As previously noted (SEDA-4, 21) (SEDA-5,17), amoxapine has a tricyclic nucleus with a modified piperazine side chain and is closely related to the neuroleptic drug loxapine. In animals, amoxapine has no antiserotonergic properties and less anticholinergic activity than prototype drugs. Peak plasma concentrations are achieved in less than 2 hours, and the half-lives of the parent drug and its two active metabolites are 8, 6, and 30 hours respectively.

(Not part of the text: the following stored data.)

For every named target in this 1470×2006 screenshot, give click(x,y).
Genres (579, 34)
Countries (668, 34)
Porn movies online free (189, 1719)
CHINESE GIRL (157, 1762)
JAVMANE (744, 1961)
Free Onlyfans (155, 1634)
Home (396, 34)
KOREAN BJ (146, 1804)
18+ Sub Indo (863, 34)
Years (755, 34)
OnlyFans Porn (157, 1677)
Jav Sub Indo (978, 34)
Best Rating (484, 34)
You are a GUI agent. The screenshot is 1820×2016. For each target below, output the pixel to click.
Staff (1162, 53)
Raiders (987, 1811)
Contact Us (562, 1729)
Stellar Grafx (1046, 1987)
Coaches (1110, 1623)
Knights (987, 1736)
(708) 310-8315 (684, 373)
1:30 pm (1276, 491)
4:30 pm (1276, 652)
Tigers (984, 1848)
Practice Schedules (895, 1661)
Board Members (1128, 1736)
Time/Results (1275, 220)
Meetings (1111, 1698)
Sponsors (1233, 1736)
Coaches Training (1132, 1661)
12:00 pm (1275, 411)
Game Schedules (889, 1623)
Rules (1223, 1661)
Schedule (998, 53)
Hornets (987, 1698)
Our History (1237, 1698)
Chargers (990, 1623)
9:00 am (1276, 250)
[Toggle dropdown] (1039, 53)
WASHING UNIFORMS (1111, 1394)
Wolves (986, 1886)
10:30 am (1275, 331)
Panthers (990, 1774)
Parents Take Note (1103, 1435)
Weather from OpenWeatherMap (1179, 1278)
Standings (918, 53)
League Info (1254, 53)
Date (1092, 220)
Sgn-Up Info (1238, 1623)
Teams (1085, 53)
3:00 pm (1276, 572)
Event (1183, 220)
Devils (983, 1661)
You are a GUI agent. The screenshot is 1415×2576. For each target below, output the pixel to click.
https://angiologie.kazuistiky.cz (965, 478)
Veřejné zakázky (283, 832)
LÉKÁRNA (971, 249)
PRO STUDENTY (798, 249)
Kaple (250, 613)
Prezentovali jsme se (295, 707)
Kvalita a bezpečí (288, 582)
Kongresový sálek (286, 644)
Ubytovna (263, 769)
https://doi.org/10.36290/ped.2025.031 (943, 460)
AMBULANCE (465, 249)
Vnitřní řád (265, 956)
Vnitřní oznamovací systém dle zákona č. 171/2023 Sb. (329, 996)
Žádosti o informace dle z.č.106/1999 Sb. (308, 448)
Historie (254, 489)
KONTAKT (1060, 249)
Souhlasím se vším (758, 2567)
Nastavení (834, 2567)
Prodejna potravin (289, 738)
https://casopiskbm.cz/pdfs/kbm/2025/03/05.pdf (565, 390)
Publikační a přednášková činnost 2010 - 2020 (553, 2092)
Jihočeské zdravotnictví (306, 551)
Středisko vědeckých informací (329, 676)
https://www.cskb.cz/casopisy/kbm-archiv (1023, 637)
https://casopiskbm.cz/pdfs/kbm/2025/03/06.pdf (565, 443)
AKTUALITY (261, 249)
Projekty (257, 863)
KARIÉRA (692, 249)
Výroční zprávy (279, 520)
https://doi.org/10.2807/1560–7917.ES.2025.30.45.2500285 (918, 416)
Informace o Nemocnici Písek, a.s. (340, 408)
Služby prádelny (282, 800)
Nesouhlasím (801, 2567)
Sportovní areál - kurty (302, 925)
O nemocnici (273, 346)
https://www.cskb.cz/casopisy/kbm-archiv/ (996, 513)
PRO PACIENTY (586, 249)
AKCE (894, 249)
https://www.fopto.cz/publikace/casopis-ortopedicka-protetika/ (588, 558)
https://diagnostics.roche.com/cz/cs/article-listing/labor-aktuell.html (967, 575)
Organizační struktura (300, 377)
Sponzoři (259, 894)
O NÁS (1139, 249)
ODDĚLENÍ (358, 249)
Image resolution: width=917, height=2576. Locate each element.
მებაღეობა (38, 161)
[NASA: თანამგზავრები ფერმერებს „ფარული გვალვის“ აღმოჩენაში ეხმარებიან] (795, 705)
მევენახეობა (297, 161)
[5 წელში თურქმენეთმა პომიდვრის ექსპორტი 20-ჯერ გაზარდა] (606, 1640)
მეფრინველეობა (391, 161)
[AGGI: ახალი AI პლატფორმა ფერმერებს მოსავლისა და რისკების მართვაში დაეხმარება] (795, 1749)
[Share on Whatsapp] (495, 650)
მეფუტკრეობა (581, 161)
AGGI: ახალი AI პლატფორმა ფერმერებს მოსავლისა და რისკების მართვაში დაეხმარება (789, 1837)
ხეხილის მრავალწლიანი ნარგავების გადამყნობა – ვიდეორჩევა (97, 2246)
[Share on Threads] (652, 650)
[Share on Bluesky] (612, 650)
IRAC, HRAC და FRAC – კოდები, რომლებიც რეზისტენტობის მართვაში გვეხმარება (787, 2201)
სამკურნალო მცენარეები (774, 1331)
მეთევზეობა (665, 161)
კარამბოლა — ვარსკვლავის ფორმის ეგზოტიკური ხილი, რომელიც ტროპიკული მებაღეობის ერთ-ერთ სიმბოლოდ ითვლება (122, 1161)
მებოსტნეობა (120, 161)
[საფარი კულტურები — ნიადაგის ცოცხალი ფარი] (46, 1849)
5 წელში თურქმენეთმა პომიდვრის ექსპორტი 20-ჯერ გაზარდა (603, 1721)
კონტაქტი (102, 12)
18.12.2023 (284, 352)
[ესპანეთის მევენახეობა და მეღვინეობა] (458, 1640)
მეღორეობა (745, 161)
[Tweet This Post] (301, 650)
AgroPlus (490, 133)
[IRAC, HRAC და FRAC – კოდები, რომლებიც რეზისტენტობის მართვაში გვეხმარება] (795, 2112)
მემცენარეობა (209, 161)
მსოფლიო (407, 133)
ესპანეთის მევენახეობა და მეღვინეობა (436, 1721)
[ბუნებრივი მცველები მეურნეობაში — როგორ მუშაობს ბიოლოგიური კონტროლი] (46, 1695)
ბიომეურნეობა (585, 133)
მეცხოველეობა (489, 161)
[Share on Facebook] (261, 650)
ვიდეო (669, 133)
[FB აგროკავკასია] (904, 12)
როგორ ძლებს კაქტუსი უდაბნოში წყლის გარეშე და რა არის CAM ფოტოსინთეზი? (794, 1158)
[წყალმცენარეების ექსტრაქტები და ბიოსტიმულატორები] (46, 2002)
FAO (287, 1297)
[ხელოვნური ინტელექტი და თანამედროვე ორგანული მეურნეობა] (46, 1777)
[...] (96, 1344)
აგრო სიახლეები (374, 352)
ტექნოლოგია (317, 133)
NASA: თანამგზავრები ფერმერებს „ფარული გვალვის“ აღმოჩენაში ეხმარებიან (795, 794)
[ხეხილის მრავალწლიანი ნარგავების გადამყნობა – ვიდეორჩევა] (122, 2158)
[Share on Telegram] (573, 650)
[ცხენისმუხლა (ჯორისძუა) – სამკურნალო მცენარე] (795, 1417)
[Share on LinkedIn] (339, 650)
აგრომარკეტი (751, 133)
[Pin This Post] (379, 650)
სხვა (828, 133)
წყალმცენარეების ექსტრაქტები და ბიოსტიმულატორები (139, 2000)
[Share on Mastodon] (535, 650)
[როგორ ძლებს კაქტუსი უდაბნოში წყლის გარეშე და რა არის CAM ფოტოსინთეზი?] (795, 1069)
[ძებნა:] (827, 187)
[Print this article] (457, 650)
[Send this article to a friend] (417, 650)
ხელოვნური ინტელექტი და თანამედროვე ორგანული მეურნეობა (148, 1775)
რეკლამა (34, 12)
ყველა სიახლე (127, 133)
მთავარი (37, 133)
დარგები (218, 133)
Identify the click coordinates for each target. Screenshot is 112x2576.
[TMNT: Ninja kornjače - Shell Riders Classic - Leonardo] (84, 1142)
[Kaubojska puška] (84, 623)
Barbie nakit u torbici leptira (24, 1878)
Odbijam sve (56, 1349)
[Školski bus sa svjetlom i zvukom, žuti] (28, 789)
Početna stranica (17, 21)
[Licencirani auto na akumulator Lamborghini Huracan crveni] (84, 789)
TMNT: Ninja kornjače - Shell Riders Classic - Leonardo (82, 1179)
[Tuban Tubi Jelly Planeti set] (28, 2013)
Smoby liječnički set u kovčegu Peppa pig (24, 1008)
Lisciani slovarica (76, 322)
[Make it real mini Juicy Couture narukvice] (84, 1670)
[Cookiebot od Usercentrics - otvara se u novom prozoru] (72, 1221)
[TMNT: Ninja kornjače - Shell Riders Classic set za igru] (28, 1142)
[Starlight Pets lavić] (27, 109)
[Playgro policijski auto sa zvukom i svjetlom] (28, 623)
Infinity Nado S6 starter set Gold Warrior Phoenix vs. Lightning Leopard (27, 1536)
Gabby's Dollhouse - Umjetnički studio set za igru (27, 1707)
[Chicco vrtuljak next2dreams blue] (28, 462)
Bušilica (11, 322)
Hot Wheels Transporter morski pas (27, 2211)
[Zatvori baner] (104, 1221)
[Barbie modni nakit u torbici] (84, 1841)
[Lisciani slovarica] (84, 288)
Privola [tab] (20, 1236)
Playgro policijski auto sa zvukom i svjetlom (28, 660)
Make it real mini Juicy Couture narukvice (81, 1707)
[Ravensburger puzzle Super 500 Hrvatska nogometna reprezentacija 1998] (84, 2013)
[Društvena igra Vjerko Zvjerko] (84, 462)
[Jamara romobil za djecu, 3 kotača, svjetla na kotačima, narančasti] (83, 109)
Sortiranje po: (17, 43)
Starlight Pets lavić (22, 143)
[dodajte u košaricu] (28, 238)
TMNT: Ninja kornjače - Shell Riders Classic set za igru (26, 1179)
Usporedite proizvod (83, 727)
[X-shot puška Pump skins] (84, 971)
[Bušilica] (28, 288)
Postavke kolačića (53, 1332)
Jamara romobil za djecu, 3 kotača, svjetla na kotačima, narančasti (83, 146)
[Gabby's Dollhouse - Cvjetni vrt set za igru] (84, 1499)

Overall, amoxapine appears to have some advantage over other tricyclic antidepressants: possible earlier onset of action and relative freedom from serious cardiotoxic effects. Its major drawbacks are the potential for neuroleptic adverse effects, a high incidence of seizures, deaths in overdose (2), and the possibility of long-term neurological damage.

Amoxapine is less potent than other tricyclic antide-pressants, with a therapeutic dosage range of 75600 mg/day (usually 200-400 mg/day). Clinical effects have not been consistently correlated with plasma concentrations, but amoxapine has similar efficacy to other tricyclic antidepressants in heterogeneous populations of depressed patients. Controlled comparisons have shown that its clinical profile is very similar to that of imipramine (3) and that it is somewhat less sedative than amitriptyline (4-6). In two of these studies (4,6) the results confirmed the suggestion of a somewhat earlier onset of action.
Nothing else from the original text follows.